Jean-Hugues Busslinger*

Jean-Hugues Busslinger.

La suppression de l’inégalité de traitement entre couples mariés et concubins au regard du droit fiscal fédéral peine à trouver une solution satisfaisante. Le récent renvoi par le Conseil des Etats de son projet au Conseil fédéral en est une preuve supplémentaire (objet parlementaire 18.034). La solution du quotient familial mérite dès lors d’être sérieusement examinée.
L’imposition individuelle, prônée par certains, suscite de délicats problèmes liés à la délimitation des patrimoines, en particulier lorsqu’une entreprise est exploitée en commun par le couple. Elle impose aussi aux administrations fiscales de procéder à un nombre de taxations bien supérieur à celui effectué actuellement. En outre, on relèvera que le grief selon lequel ce mode d’imposition serait le plus incitatif pour favoriser le travail des deux membres de la famille ne convainc pas.
En effet, le système fiscal se doit de rester neutre et ne saurait avoir pour but d’inciter le contribuable à adopter l’un ou l’autre comportement, notamment sur le plan de l’exercice (ou non) d’une activité lucrative. D’autre part, c’est bien la (très forte) progressivité de l’impôt fédéral – qui tend à pénaliser le deuxième revenu lorsque l’imposition est commune – qu’il s’agit de remettre en question.
Pour combattre les effets indésirables de cette progressivité, c’est usuellement un système de splitting, intégral ou partiel, qui est envisagé.
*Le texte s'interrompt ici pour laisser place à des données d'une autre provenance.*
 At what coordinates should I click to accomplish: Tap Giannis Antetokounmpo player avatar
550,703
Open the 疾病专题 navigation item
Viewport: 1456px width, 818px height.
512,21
Ces systèmes ont l’avantage d’alléger la charge fiscale des couples mariés sans péjorer outre mesure la situation des célibataires. Ils présentent cependant l’inconvénient majeur de ne tenir aucun compte du nombre de personnes qui composent le ménage et qui émargent au revenu de la famille.
La réponse à cette critique peut être trouvée dans le système du quotient familial, variante de splitting connue depuis près de trente ans dans le canton de Vaud, sans difficulté et sans contrainte majeure. Le système respecte non seulement l’égalité entre couples mariés et concubins mais aussi entre couples mariés avec ou sans enfants. Il se révèle neutre en matière de répartition des revenus en n’incitant pas à choisir un type donné d’organisation de la famille.
Enfin, il corrige les méfaits d’une progressivité trop forte du barème de l’impôt qui aboutit à une pénalisation excessive du second revenu et présente l’avantage de tenir compte de tous les membres de la famille, enfants compris. On relèvera encore que le système ne génère pas de tâches supplémentaires pour les administrations fiscales alors que la méthode proposée par l’administration fédérale – imposition individuelle ou double calcul de l’impôt – se révèle à la fois bien plus compliquée et plus gourmande en ressources.
A l’évidence, le quotient familial respecte non seulement les principes dégagés par le Tribunal fédéral en matière d’imposition des couples mariés, mais aussi les principes généraux du droit fiscal. Rien ne semble dès lors s’opposer à son adoption sur le plan fédéral.